**Activity:**
Could you output the entries that follow exactly, omitting any pictures they contain?

(Stored entries)
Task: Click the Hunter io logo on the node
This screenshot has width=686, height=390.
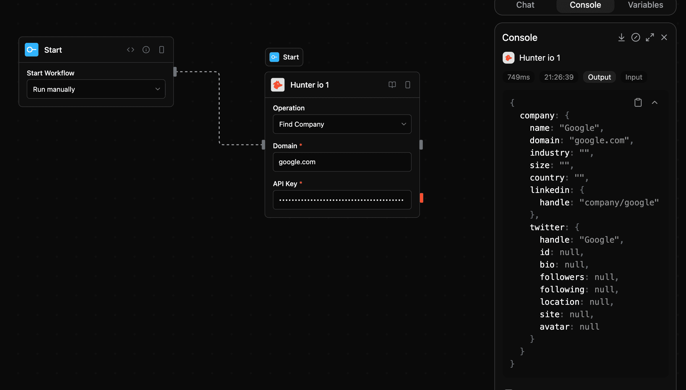Action: [x=277, y=85]
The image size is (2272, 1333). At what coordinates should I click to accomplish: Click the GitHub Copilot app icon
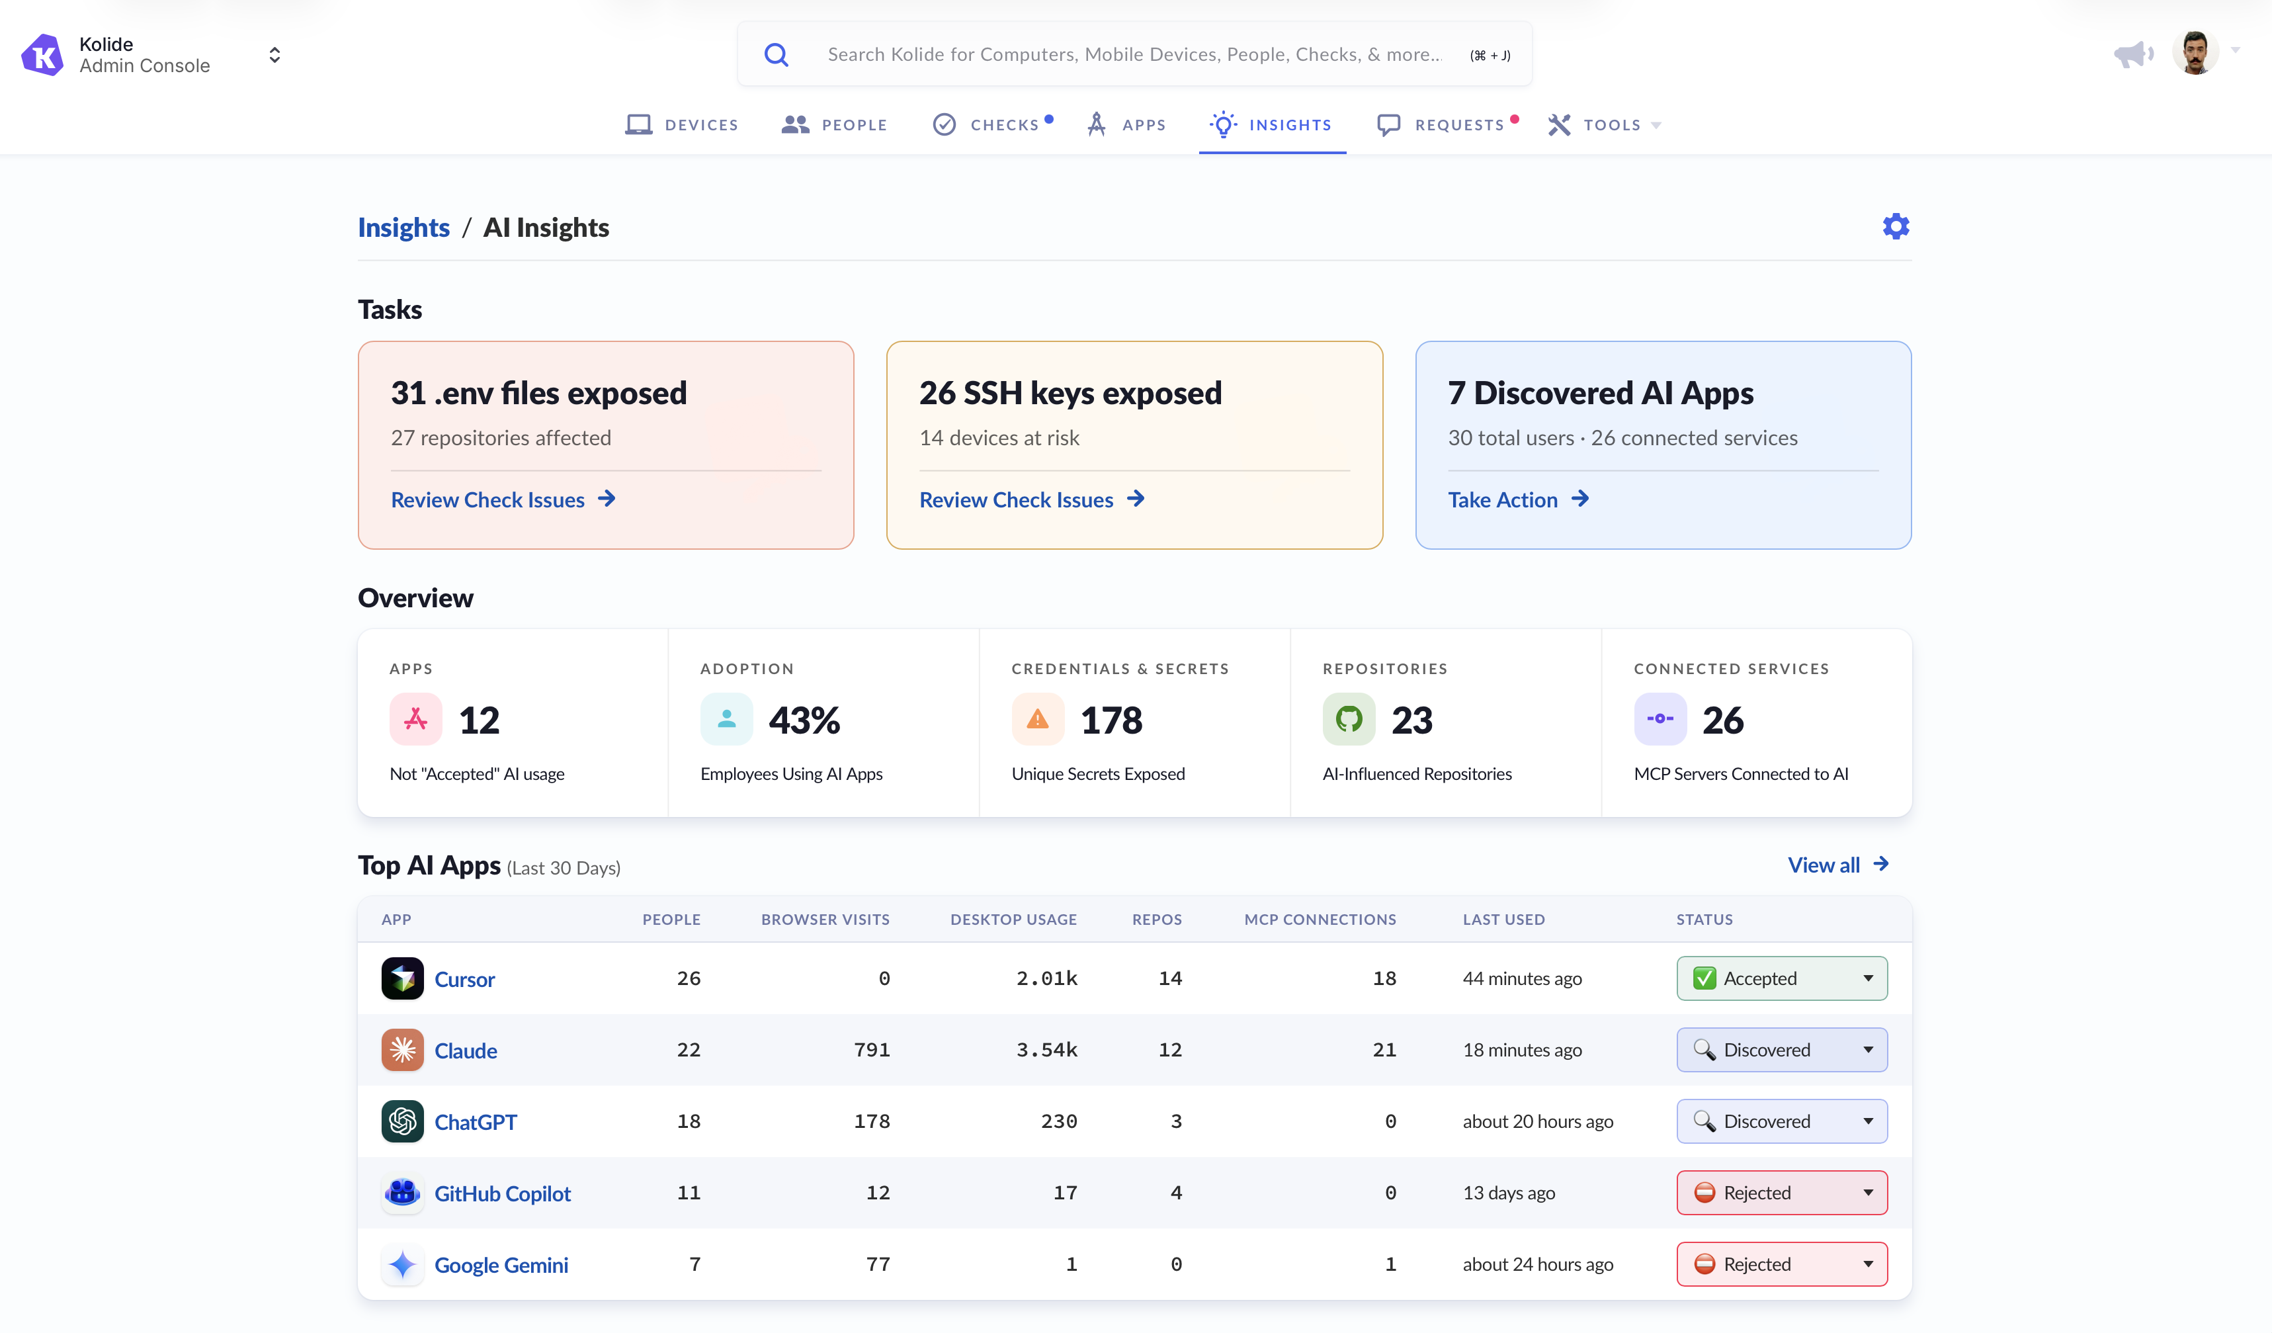402,1192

**Solution to the exercise:**
Task: Click the Hunter io logo on the node
This screenshot has width=686, height=390.
Action: [x=277, y=85]
The image size is (2272, 1333). At what coordinates should I click to accomplish: Click the GitHub Copilot app icon
402,1192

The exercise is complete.